● **Rows for locating displayed items**
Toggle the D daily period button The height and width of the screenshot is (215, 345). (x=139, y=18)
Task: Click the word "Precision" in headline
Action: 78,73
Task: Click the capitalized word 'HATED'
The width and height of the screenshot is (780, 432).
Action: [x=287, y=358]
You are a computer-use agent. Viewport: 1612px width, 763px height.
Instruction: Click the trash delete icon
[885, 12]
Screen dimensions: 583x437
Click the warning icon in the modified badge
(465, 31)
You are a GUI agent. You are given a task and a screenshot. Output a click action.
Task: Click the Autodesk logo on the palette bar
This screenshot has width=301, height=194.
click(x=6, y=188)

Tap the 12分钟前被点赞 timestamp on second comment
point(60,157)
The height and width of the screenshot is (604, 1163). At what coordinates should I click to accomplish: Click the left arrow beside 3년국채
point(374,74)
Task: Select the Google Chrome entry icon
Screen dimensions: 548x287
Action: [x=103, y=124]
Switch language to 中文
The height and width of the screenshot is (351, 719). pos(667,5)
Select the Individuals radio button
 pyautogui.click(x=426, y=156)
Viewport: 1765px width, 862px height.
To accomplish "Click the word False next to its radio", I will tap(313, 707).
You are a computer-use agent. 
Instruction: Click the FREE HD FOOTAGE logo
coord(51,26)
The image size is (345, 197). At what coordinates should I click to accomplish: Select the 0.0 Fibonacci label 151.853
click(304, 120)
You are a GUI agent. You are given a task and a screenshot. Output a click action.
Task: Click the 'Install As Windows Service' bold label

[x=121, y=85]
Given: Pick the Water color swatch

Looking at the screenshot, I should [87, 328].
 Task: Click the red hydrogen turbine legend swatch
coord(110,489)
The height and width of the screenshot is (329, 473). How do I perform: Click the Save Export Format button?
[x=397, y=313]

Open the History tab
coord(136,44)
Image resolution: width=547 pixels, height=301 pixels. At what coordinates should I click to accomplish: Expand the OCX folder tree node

● **GIVEN REQUEST**
Reproduce all the rows above, substituting "Display area" for "Viewport" wherever it occurs and leaving every other character unchanged.

● **EXERCISE ANSWER**
Toggle the D daily period button The height and width of the screenshot is (215, 345). (x=139, y=18)
Task: Click the word "Precision" in headline
Action: 78,73
Task: Click the capitalized word 'HATED'
The width and height of the screenshot is (780, 432).
Action: [x=287, y=358]
You are a computer-use agent. Display area: 1612px width, 763px height.
Instruction: Click the trash delete icon
[885, 12]
Screen dimensions: 583x437
Click the warning icon in the modified badge
(465, 31)
You are a GUI agent. You are given a task and a screenshot. Output a click action.
Task: Click the Autodesk logo on the palette bar
This screenshot has width=301, height=194.
click(x=6, y=188)

Tap the 12分钟前被点赞 timestamp on second comment
point(60,157)
The height and width of the screenshot is (604, 1163). At what coordinates should I click to accomplish: Click the left arrow beside 3년국채
point(374,74)
Task: Select the Google Chrome entry icon
Screen dimensions: 548x287
Action: [x=103, y=124]
Switch language to 中文
The height and width of the screenshot is (351, 719). pos(667,5)
Select the Individuals radio button
 pyautogui.click(x=426, y=156)
Display area: 1765px width, 862px height.
To accomplish "Click the word False next to its radio", I will tap(313, 707).
You are a computer-use agent. 
Instruction: Click the FREE HD FOOTAGE logo
coord(51,26)
The image size is (345, 197). At what coordinates should I click to accomplish: Select the 0.0 Fibonacci label 151.853
click(304, 120)
You are a GUI agent. You are given a task and a screenshot. Output a click action.
Task: Click the 'Install As Windows Service' bold label

[x=121, y=85]
Given: Pick the Water color swatch

Looking at the screenshot, I should [87, 328].
 Task: Click the red hydrogen turbine legend swatch
coord(110,489)
The height and width of the screenshot is (329, 473). How do I perform: Click the Save Export Format button?
[x=397, y=313]

Open the History tab
coord(136,44)
Image resolution: width=547 pixels, height=301 pixels. At what coordinates should I click to accomplish: Expand the OCX folder tree node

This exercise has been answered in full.